**Exercise aim:** Return the records verbatim.

**Provided material:**
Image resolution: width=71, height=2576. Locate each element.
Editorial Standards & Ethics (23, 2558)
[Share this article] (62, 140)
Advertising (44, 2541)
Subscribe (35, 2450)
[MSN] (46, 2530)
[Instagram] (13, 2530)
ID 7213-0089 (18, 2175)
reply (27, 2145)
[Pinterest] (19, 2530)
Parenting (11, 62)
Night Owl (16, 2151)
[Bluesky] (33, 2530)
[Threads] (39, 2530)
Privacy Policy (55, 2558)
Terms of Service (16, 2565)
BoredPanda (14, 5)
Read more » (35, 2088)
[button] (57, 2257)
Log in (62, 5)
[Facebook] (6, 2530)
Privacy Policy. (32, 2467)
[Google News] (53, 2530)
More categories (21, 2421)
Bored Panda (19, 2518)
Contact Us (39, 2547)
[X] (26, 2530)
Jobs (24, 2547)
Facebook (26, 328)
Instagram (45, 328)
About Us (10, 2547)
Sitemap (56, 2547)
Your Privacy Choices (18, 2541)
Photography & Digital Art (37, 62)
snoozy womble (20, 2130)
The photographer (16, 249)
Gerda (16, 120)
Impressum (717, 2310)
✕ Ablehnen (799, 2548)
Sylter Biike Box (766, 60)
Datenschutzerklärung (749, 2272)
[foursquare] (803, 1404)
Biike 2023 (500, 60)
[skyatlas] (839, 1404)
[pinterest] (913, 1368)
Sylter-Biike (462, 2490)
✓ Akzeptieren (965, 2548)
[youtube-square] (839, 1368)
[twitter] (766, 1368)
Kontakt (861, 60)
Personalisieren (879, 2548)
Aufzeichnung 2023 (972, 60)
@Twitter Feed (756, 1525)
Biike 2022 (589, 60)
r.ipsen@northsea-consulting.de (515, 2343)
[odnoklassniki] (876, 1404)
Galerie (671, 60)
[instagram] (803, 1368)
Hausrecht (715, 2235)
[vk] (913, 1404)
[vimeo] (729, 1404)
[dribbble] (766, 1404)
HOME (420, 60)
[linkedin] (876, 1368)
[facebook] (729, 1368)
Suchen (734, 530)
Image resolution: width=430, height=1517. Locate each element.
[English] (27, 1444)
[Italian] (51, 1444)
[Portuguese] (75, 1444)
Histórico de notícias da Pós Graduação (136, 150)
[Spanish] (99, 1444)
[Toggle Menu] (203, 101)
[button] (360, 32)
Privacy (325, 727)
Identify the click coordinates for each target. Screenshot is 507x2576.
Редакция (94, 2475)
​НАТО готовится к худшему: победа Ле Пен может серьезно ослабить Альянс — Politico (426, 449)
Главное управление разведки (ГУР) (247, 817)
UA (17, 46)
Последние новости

**Worked solution:**
Image resolution: width=71, height=2576. Locate each element.
Editorial Standards & Ethics (23, 2558)
[Share this article] (62, 140)
Advertising (44, 2541)
Subscribe (35, 2450)
[MSN] (46, 2530)
[Instagram] (13, 2530)
ID 7213-0089 (18, 2175)
reply (27, 2145)
[Pinterest] (19, 2530)
Parenting (11, 62)
Night Owl (16, 2151)
[Bluesky] (33, 2530)
[Threads] (39, 2530)
Privacy Policy (55, 2558)
Terms of Service (16, 2565)
BoredPanda (14, 5)
Read more » (35, 2088)
[button] (57, 2257)
Log in (62, 5)
[Facebook] (6, 2530)
Privacy Policy. (32, 2467)
[Google News] (53, 2530)
More categories (21, 2421)
Bored Panda (19, 2518)
Contact Us (39, 2547)
[X] (26, 2530)
Jobs (24, 2547)
Facebook (26, 328)
Instagram (45, 328)
About Us (10, 2547)
Sitemap (56, 2547)
Your Privacy Choices (18, 2541)
Photography & Digital Art (37, 62)
snoozy womble (20, 2130)
The photographer (16, 249)
Gerda (16, 120)
Impressum (717, 2310)
✕ Ablehnen (799, 2548)
Sylter Biike Box (766, 60)
Datenschutzerklärung (749, 2272)
[foursquare] (803, 1404)
Biike 2023 (500, 60)
[skyatlas] (839, 1404)
[pinterest] (913, 1368)
Sylter-Biike (462, 2490)
✓ Akzeptieren (965, 2548)
[youtube-square] (839, 1368)
[twitter] (766, 1368)
Kontakt (861, 60)
Personalisieren (879, 2548)
Aufzeichnung 2023 (972, 60)
@Twitter Feed (756, 1525)
Biike 2022 (589, 60)
r.ipsen@northsea-consulting.de (515, 2343)
[odnoklassniki] (876, 1404)
Galerie (671, 60)
[instagram] (803, 1368)
Hausrecht (715, 2235)
[vk] (913, 1404)
[vimeo] (729, 1404)
[dribbble] (766, 1404)
HOME (420, 60)
[linkedin] (876, 1368)
[facebook] (729, 1368)
Suchen (734, 530)
Image resolution: width=430, height=1517. Locate each element.
[English] (27, 1444)
[Italian] (51, 1444)
[Portuguese] (75, 1444)
Histórico de notícias da Pós Graduação (136, 150)
[Spanish] (99, 1444)
[Toggle Menu] (203, 101)
[button] (360, 32)
Privacy (325, 727)
Identify the click coordinates for each target. Screenshot is 507x2576.
Редакция (94, 2475)
​НАТО готовится к худшему: победа Ле Пен может серьезно ослабить Альянс — Politico (426, 449)
Главное управление разведки (ГУР) (247, 817)
UA (17, 46)
Последние новости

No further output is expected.